It’s been more than a decade since Carter’s last album, “Another Earthquake,” was released. In the 12 years since, Carter has appeared in a handful of films, performed in 500 shows as Matt in an off-Broadway production of “The Fantasticks” and placed fifth on the ninth season of “Dancing with the Stars.”

He also recently filed for bankruptcy –– a move he says has helped him in the long run. Carter’s more than $3 million debt, incurred from unpaid taxes on money made at the height of his young fame, made potential collaborators hesitant to work with him. However, when he opted to file Chapter 7 bankruptcy, he was able to cancel all his debts, clearing the damage done by those in charge of the then-teenaged Carter’s money.

He works tirelessly to avoid the “child star” phenomenon of young artists falling into downward spirals of self-destruction and infamy. Aside from a 2008 arrest for possession of marijuana, “that’s the only trouble you’ve seen me in,” he says. “I’m a good person.”

Transitioning into this new self has been hard, but he says he’s “willing to do it.” For Carter, it’s all about moving forward.

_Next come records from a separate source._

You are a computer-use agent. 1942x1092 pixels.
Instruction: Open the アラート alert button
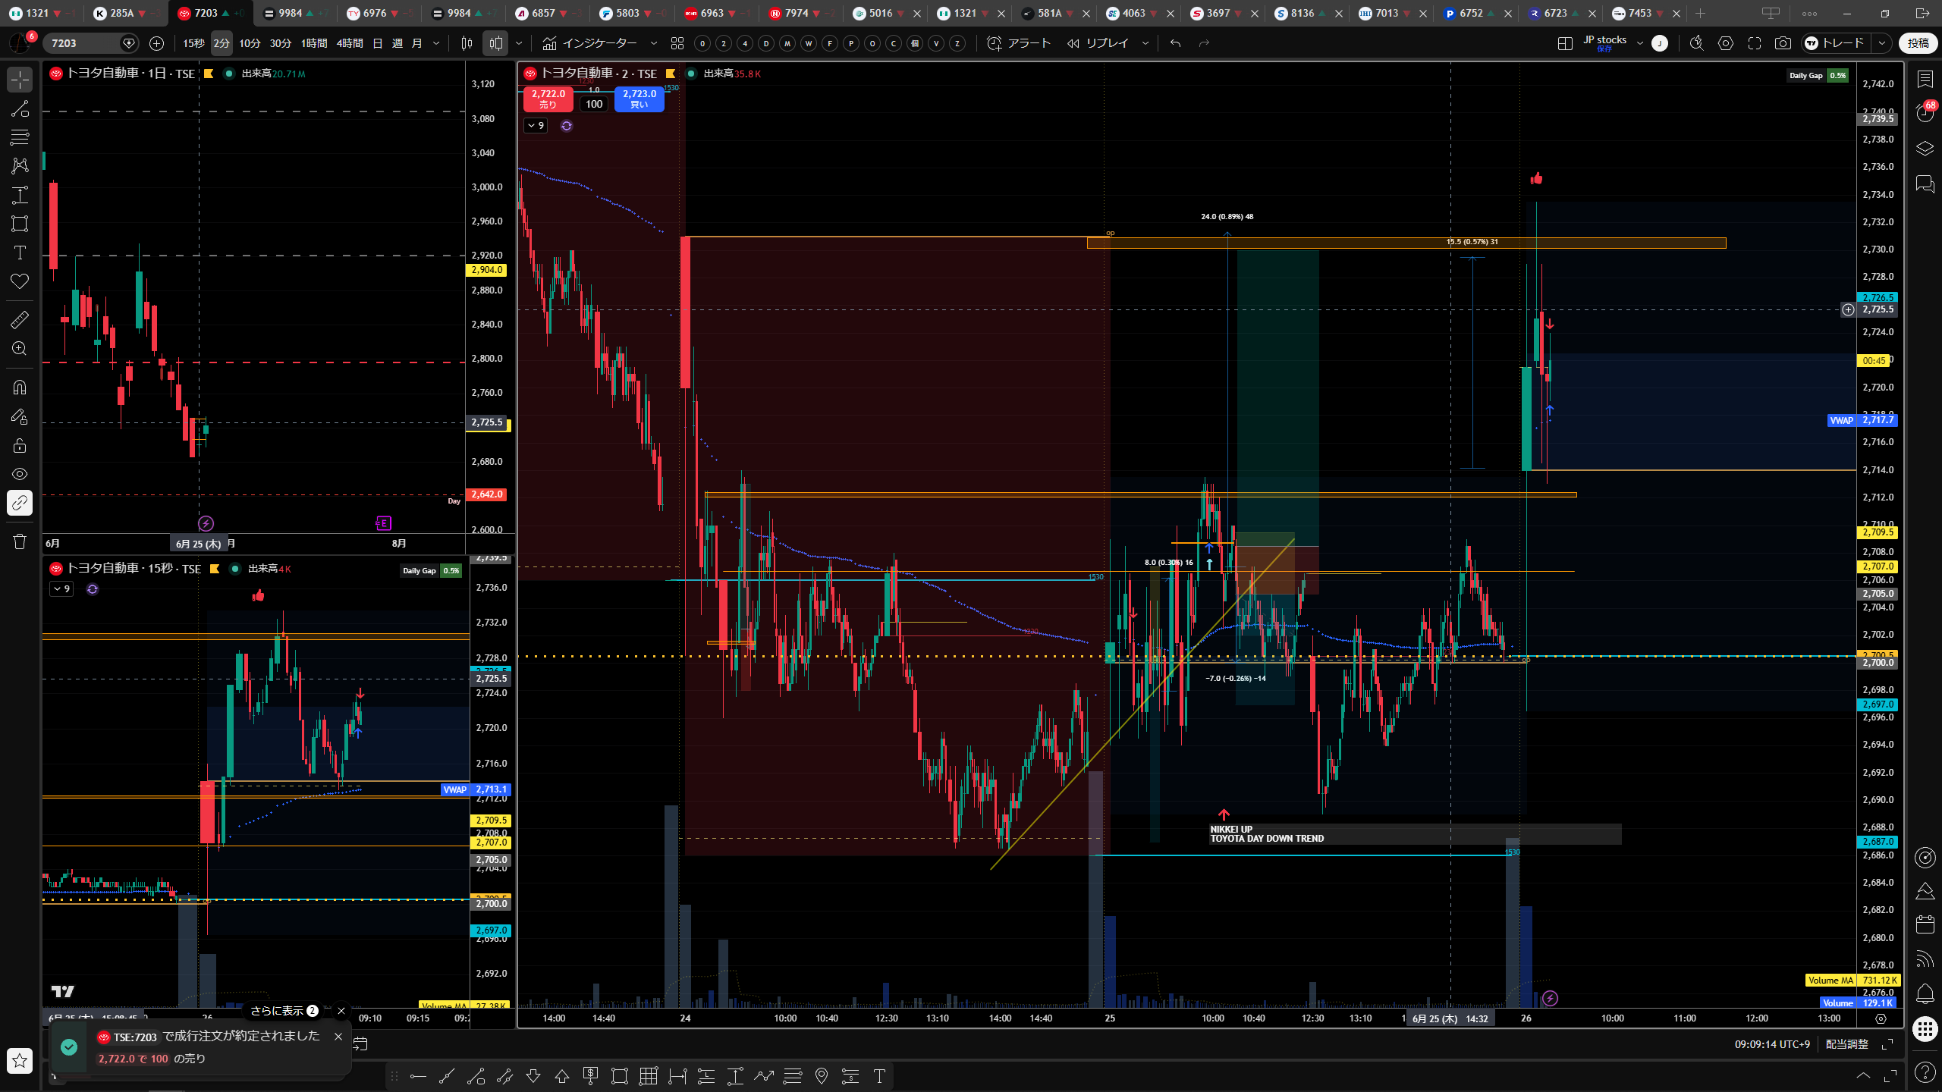(1019, 43)

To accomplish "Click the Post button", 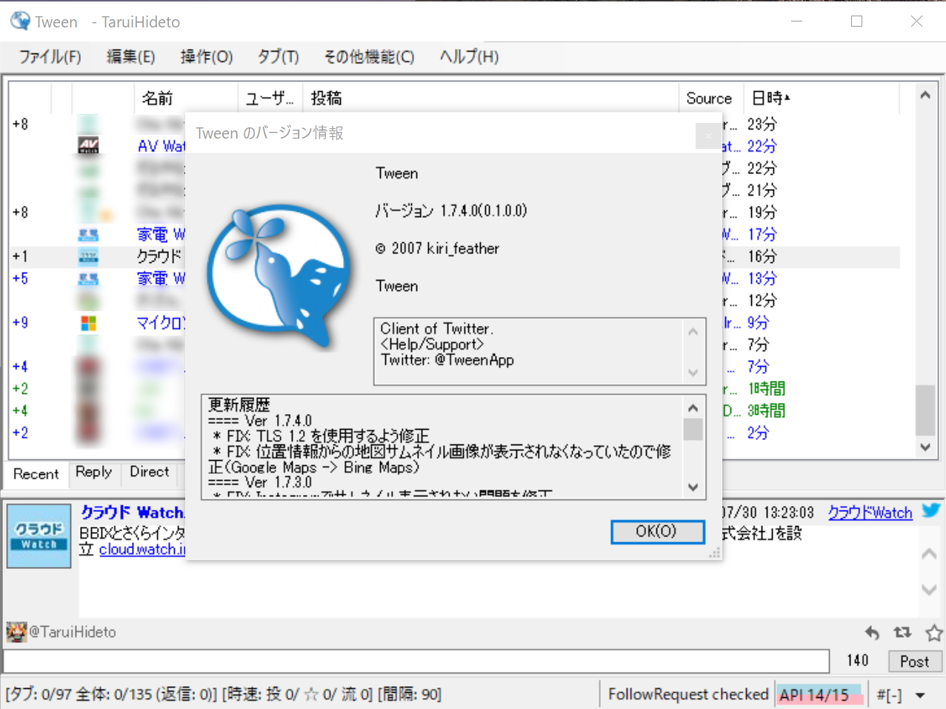I will tap(914, 661).
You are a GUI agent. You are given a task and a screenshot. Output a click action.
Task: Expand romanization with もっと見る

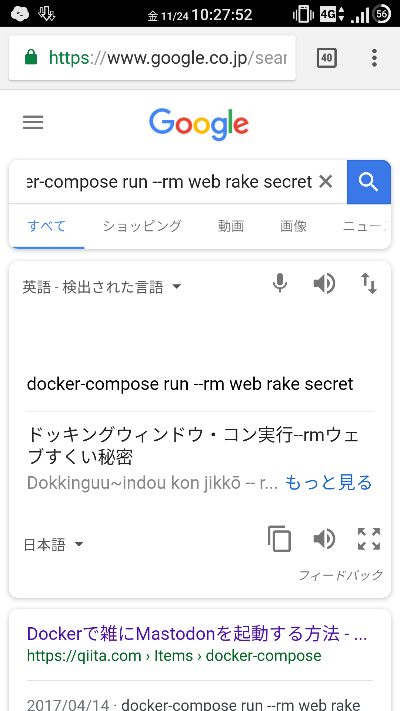click(329, 483)
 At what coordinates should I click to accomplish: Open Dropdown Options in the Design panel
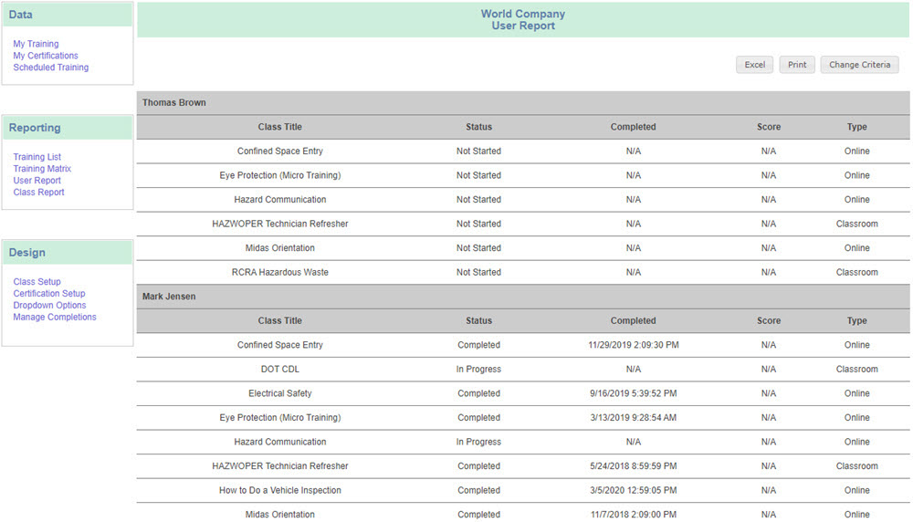49,305
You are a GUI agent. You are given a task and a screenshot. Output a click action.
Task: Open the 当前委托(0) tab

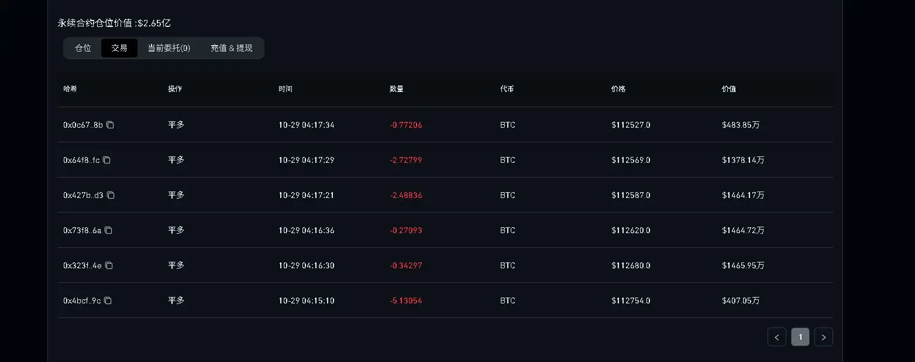pyautogui.click(x=168, y=48)
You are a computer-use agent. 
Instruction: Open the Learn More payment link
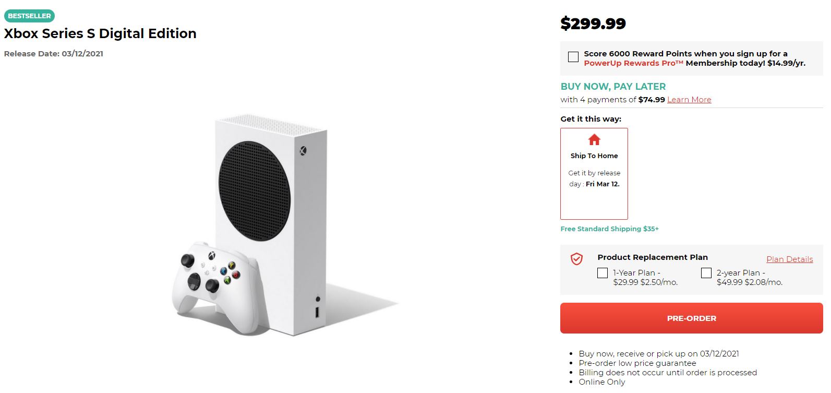pos(689,100)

After years of hard work and determination, Carter seems to have bounced back and landed on his feet. He’s older and wiser and ready for a comeback. This 12-year hiatus has allowed Carter time to mature and evolve, both as an artist and as a person.

“I’m my own boss (now),” he says. “I’ve got my own business. You can count on me.”

Beneath Carter’s mellow, laid-back demeanor is a (albeit young, and unlikely) businessman, meticulously calculating his return to the realm of pop music. He says he’s assembled a team of “the best of the best” to produce his new music, including latest single “Ooh Wee,” a hip hop-tinged pop track produced by the Grammy-winning Aaron Pearce.

His new, “more urban-influenced” album, he says, shows off his maturity. “(It’s) not ‘(I Want) Candy’ all over again,” he says.

Carter says part of the reason for the long wait between albums was that he didn’t want to release music that’s “crap.”

“I waited around until the right opportunity (came along),” he says.

But, he quickly adds, “I love those songs.” While he’s eager to share his new music –– and, ultimately, his new, older self –– with fans, he doesn’t mind performing old favorites like “Aaron’s Party (Come Get It).” Songs like that “(don’t) get old.”

“I’m very proud of all my work,” he says. “I’m very happy with all of my work.”

Carter says his real fans will understand that he’s growing up and will continue to support him as he grows and evolves as an artist.

But as for the fans who refuse to think of him as anything more than 2000’s hottest teen idol, Carter advises, simply, “move on.”

He most certainly has.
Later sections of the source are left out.